----- The data -----
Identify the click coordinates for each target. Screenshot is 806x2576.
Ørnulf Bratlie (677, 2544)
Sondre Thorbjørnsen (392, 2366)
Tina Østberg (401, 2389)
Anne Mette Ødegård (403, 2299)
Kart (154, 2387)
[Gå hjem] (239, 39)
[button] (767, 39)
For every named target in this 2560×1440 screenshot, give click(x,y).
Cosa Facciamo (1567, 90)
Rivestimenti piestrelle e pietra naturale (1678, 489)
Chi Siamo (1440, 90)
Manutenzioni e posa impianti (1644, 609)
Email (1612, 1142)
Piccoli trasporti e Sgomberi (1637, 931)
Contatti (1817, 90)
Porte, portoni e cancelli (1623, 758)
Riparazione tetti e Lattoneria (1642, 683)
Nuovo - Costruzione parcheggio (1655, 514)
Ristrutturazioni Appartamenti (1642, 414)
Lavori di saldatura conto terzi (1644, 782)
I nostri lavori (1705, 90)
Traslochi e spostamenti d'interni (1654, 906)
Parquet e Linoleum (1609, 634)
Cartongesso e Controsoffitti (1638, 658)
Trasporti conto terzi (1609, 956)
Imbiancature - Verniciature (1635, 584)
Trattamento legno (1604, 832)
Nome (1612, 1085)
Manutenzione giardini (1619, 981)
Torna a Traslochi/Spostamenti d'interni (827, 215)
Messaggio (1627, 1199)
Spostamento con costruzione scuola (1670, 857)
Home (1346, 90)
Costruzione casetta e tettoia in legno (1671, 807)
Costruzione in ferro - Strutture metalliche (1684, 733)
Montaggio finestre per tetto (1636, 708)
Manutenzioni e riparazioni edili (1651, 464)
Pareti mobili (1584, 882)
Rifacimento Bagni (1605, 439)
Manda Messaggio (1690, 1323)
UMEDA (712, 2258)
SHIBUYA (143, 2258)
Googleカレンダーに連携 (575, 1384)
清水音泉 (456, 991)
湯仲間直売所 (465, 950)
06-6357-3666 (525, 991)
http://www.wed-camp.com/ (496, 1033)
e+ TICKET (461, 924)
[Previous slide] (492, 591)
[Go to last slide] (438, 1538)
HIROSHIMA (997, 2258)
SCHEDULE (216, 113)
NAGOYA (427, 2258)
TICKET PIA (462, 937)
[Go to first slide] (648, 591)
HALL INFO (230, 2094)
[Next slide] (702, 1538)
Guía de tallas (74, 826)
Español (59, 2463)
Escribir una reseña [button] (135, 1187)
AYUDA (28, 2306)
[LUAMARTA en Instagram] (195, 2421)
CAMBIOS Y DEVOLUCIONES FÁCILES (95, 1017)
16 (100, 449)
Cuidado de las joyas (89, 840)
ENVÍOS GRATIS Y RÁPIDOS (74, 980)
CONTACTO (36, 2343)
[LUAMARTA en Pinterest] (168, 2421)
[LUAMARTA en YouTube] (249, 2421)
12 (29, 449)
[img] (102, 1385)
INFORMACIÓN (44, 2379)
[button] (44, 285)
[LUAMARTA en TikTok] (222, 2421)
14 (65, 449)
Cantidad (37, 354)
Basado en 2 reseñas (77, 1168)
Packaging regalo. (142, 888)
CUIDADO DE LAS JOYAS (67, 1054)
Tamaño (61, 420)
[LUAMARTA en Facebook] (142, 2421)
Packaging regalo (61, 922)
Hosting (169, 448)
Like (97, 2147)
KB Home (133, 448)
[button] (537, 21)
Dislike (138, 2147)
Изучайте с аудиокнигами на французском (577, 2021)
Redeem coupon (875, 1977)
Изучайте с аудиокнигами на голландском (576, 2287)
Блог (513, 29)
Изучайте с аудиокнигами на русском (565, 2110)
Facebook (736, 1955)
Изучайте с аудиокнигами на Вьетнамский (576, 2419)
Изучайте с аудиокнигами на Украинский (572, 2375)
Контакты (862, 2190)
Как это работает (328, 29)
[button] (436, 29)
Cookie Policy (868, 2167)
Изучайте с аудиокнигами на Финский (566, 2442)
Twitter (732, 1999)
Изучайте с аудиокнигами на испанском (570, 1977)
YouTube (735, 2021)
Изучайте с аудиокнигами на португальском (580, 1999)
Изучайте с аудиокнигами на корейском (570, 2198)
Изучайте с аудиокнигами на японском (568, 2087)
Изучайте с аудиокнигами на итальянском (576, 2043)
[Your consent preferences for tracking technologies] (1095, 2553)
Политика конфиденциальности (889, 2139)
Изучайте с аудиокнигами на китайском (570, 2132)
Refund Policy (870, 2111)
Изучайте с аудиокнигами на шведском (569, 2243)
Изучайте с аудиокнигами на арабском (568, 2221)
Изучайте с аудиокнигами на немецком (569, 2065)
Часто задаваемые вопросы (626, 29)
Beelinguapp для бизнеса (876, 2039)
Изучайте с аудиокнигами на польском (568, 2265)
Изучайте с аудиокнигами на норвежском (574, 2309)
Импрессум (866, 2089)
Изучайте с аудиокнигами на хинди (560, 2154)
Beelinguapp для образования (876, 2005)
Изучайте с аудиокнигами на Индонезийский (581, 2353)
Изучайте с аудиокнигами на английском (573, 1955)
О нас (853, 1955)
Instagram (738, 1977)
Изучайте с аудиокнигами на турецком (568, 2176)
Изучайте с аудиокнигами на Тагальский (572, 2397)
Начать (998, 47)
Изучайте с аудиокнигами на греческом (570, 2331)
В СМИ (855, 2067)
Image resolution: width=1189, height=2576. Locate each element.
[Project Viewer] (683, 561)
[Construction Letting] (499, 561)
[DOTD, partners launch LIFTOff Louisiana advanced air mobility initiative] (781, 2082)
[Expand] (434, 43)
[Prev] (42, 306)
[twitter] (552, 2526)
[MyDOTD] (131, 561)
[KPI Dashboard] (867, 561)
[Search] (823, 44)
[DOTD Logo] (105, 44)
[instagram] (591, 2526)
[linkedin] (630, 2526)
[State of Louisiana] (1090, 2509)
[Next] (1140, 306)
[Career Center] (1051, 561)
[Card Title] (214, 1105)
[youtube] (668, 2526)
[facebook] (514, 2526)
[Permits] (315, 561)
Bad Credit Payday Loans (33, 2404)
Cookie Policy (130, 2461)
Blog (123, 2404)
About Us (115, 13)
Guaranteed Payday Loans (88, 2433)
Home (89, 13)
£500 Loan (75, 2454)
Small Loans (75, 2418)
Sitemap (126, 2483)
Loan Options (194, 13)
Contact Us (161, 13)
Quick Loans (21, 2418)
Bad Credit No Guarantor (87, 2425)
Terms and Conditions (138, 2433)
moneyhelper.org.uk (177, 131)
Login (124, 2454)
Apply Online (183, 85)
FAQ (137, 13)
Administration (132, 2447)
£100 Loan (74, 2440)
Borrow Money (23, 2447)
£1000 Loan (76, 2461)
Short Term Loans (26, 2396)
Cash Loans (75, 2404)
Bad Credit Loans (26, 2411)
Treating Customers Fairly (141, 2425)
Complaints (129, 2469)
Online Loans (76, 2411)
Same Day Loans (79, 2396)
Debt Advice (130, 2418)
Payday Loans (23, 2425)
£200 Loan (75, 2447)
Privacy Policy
-----
* [What you will do] Each entry needs to be copied out exactly.

* [Answer to the exercise]
Identify the click coordinates for each target. Screenshot is 806x2576.
Ørnulf Bratlie (677, 2544)
Sondre Thorbjørnsen (392, 2366)
Tina Østberg (401, 2389)
Anne Mette Ødegård (403, 2299)
Kart (154, 2387)
[Gå hjem] (239, 39)
[button] (767, 39)
For every named target in this 2560×1440 screenshot, give click(x,y).
Cosa Facciamo (1567, 90)
Rivestimenti piestrelle e pietra naturale (1678, 489)
Chi Siamo (1440, 90)
Manutenzioni e posa impianti (1644, 609)
Email (1612, 1142)
Piccoli trasporti e Sgomberi (1637, 931)
Contatti (1817, 90)
Porte, portoni e cancelli (1623, 758)
Riparazione tetti e Lattoneria (1642, 683)
Nuovo - Costruzione parcheggio (1655, 514)
Ristrutturazioni Appartamenti (1642, 414)
Lavori di saldatura conto terzi (1644, 782)
I nostri lavori (1705, 90)
Traslochi e spostamenti d'interni (1654, 906)
Parquet e Linoleum (1609, 634)
Cartongesso e Controsoffitti (1638, 658)
Trasporti conto terzi (1609, 956)
Imbiancature - Verniciature (1635, 584)
Trattamento legno (1604, 832)
Nome (1612, 1085)
Manutenzione giardini (1619, 981)
Torna a Traslochi/Spostamenti d'interni (827, 215)
Messaggio (1627, 1199)
Spostamento con costruzione scuola (1670, 857)
Home (1346, 90)
Costruzione casetta e tettoia in legno (1671, 807)
Costruzione in ferro - Strutture metalliche (1684, 733)
Montaggio finestre per tetto (1636, 708)
Manutenzioni e riparazioni edili (1651, 464)
Pareti mobili (1584, 882)
Rifacimento Bagni (1605, 439)
Manda Messaggio (1690, 1323)
UMEDA (712, 2258)
SHIBUYA (143, 2258)
Googleカレンダーに連携 (575, 1384)
清水音泉 (456, 991)
湯仲間直売所 (465, 950)
06-6357-3666 (525, 991)
http://www.wed-camp.com/ (496, 1033)
e+ TICKET (461, 924)
[Previous slide] (492, 591)
[Go to last slide] (438, 1538)
HIROSHIMA (997, 2258)
SCHEDULE (216, 113)
NAGOYA (427, 2258)
TICKET PIA (462, 937)
[Go to first slide] (648, 591)
HALL INFO (230, 2094)
[Next slide] (702, 1538)
Guía de tallas (74, 826)
Español (59, 2463)
Escribir una reseña [button] (135, 1187)
AYUDA (28, 2306)
[LUAMARTA en Instagram] (195, 2421)
CAMBIOS Y DEVOLUCIONES FÁCILES (95, 1017)
16 (100, 449)
Cuidado de las joyas (89, 840)
ENVÍOS GRATIS Y RÁPIDOS (74, 980)
CONTACTO (36, 2343)
[LUAMARTA en Pinterest] (168, 2421)
[LUAMARTA en YouTube] (249, 2421)
12 (29, 449)
[img] (102, 1385)
INFORMACIÓN (44, 2379)
[button] (44, 285)
[LUAMARTA en TikTok] (222, 2421)
14 (65, 449)
Cantidad (37, 354)
Basado en 2 reseñas (77, 1168)
Packaging regalo. (142, 888)
CUIDADO DE LAS JOYAS (67, 1054)
Tamaño (61, 420)
[LUAMARTA en Facebook] (142, 2421)
Packaging regalo (61, 922)
Hosting (169, 448)
Like (97, 2147)
KB Home (133, 448)
[button] (537, 21)
Dislike (138, 2147)
Изучайте с аудиокнигами на французском (577, 2021)
Redeem coupon (875, 1977)
Изучайте с аудиокнигами на голландском (576, 2287)
Блог (513, 29)
Изучайте с аудиокнигами на русском (565, 2110)
Facebook (736, 1955)
Изучайте с аудиокнигами на Вьетнамский (576, 2419)
Изучайте с аудиокнигами на Украинский (572, 2375)
Контакты (862, 2190)
Как это работает (328, 29)
[button] (436, 29)
Cookie Policy (868, 2167)
Изучайте с аудиокнигами на Финский (566, 2442)
Twitter (732, 1999)
Изучайте с аудиокнигами на испанском (570, 1977)
YouTube (735, 2021)
Изучайте с аудиокнигами на португальском (580, 1999)
Изучайте с аудиокнигами на корейском (570, 2198)
Изучайте с аудиокнигами на японском (568, 2087)
Изучайте с аудиокнигами на итальянском (576, 2043)
[Your consent preferences for tracking technologies] (1095, 2553)
Политика конфиденциальности (889, 2139)
Изучайте с аудиокнигами на китайском (570, 2132)
Refund Policy (870, 2111)
Изучайте с аудиокнигами на шведском (569, 2243)
Изучайте с аудиокнигами на арабском (568, 2221)
Изучайте с аудиокнигами на немецком (569, 2065)
Часто задаваемые вопросы (626, 29)
Beelinguapp для бизнеса (876, 2039)
Изучайте с аудиокнигами на польском (568, 2265)
Изучайте с аудиокнигами на норвежском (574, 2309)
Импрессум (866, 2089)
Изучайте с аудиокнигами на хинди (560, 2154)
Beelinguapp для образования (876, 2005)
Изучайте с аудиокнигами на Индонезийский (581, 2353)
Изучайте с аудиокнигами на английском (573, 1955)
О нас (853, 1955)
Instagram (738, 1977)
Изучайте с аудиокнигами на турецком (568, 2176)
Изучайте с аудиокнигами на Тагальский (572, 2397)
Начать (998, 47)
Изучайте с аудиокнигами на греческом (570, 2331)
В СМИ (855, 2067)
Image resolution: width=1189, height=2576. Locate each element.
[Project Viewer] (683, 561)
[Construction Letting] (499, 561)
[DOTD, partners launch LIFTOff Louisiana advanced air mobility initiative] (781, 2082)
[Expand] (434, 43)
[Prev] (42, 306)
[twitter] (552, 2526)
[MyDOTD] (131, 561)
[KPI Dashboard] (867, 561)
[Search] (823, 44)
[DOTD Logo] (105, 44)
[instagram] (591, 2526)
[linkedin] (630, 2526)
[State of Louisiana] (1090, 2509)
[Next] (1140, 306)
[Career Center] (1051, 561)
[Card Title] (214, 1105)
[youtube] (668, 2526)
[facebook] (514, 2526)
[Permits] (315, 561)
Bad Credit Payday Loans (33, 2404)
Cookie Policy (130, 2461)
Blog (123, 2404)
About Us (115, 13)
Guaranteed Payday Loans (88, 2433)
Home (89, 13)
£500 Loan (75, 2454)
Small Loans (75, 2418)
Sitemap (126, 2483)
Loan Options (194, 13)
Contact Us (161, 13)
Quick Loans (21, 2418)
Bad Credit No Guarantor (87, 2425)
Terms and Conditions (138, 2433)
moneyhelper.org.uk (177, 131)
Login (124, 2454)
Apply Online (183, 85)
FAQ (137, 13)
Administration (132, 2447)
£100 Loan (74, 2440)
Borrow Money (23, 2447)
£1000 Loan (76, 2461)
Short Term Loans (26, 2396)
Cash Loans (75, 2404)
Bad Credit Loans (26, 2411)
Treating Customers Fairly (141, 2425)
Complaints (129, 2469)
Online Loans (76, 2411)
Same Day Loans (79, 2396)
Debt Advice (130, 2418)
Payday Loans (23, 2425)
£200 Loan (75, 2447)
Privacy Policy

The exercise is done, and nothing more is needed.